── TEXT PASSAGE ──

The theoretical problem is generally considered to be whether coordination is restricted to maximal projections, or whether it is also possible to coordinate (lexical) heads or intermediate projections. Subsection A will show that there are good reasons to claim that coordination of heads is not possible, but Subsection B will show that it is much harder to determine this for intermediate projections. Subsection C sets both these proposals aside and takes a completely different approach to the empirical problem.

[+]  A.  Can lexical heads be coordinated?

That maximal projections can be coordinated has been amply demonstrated in the previous discussions. The examples in (39) show this again for several of the maximal projections within the clause (i.e. the extended projection of the verb): VP in (39a), TP in (39b), and CP in (39c); cf. Chapter V9. For examples showing the same for the maximal projections in the extended projections of nouns, adjectives, and adpositions, see Section 38.4.1, sub IA and IIA.

───
── INFORMATION PROVIDED ──

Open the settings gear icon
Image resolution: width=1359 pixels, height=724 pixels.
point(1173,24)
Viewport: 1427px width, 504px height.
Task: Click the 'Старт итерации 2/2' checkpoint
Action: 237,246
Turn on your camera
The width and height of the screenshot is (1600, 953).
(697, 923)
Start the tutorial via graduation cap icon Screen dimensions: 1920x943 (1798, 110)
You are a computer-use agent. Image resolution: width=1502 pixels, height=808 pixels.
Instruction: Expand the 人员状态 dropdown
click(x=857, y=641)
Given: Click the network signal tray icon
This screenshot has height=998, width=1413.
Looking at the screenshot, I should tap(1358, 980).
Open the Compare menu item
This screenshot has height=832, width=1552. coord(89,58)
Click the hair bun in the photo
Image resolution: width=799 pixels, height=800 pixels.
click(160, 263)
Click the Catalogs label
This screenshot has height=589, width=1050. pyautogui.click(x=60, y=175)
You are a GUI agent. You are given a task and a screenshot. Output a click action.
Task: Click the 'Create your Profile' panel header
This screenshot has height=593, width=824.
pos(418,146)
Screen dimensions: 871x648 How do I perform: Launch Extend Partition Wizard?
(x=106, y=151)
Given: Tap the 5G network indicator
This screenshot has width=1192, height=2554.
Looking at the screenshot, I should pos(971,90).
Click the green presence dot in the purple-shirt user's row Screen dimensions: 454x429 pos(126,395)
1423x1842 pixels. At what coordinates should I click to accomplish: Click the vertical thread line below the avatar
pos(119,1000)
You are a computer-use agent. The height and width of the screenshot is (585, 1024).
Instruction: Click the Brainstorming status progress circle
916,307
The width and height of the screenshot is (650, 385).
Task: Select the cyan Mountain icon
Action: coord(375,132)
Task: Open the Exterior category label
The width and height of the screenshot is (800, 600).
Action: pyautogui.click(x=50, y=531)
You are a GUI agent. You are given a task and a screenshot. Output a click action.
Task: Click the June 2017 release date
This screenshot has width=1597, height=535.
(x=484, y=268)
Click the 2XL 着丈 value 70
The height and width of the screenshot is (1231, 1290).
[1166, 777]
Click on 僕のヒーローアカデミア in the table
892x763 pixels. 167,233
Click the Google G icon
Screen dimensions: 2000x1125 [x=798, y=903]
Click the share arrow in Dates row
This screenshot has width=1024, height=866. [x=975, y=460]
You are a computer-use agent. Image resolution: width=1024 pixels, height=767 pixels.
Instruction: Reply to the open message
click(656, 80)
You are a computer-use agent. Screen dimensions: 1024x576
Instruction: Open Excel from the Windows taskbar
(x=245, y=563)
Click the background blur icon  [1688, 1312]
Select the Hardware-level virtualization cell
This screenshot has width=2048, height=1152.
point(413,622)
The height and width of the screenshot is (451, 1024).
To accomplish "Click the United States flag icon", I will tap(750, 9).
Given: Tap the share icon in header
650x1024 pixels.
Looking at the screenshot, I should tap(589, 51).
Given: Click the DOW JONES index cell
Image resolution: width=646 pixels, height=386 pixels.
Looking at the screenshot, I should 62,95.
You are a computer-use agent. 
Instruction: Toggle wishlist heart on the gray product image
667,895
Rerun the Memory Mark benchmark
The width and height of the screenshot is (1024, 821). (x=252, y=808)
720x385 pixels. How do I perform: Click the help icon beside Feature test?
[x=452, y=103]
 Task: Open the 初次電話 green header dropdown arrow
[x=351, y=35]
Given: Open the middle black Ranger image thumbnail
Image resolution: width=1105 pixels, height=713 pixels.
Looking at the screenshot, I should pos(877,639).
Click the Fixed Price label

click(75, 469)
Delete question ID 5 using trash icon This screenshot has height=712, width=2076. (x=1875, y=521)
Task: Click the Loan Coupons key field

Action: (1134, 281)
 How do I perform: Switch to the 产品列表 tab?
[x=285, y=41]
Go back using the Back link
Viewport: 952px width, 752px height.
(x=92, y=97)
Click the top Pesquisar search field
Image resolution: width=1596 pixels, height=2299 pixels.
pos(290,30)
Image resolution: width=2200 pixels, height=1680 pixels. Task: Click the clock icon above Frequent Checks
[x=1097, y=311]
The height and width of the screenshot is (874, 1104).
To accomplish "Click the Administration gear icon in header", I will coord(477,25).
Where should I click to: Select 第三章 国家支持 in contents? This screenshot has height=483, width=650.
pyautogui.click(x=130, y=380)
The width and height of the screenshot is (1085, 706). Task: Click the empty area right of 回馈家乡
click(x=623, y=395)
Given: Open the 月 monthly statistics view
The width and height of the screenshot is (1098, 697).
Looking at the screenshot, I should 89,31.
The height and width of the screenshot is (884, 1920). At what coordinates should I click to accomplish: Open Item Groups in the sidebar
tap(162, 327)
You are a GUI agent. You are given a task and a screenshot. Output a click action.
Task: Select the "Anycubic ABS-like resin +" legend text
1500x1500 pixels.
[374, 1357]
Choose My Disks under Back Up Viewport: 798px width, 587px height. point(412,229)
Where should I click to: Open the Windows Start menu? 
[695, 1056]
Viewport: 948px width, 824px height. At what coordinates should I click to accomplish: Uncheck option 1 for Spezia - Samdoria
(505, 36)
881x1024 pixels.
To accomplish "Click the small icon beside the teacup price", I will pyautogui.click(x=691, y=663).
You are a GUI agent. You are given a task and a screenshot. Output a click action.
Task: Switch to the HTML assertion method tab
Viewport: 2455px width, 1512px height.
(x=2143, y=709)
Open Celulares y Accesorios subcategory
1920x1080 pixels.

───

GIVEN TASK
In the text on coordination, which three maximal projections within the clause are the examples in (39) said to show being coordinated?

WRITTEN ANSWER
VP, TP, and CP.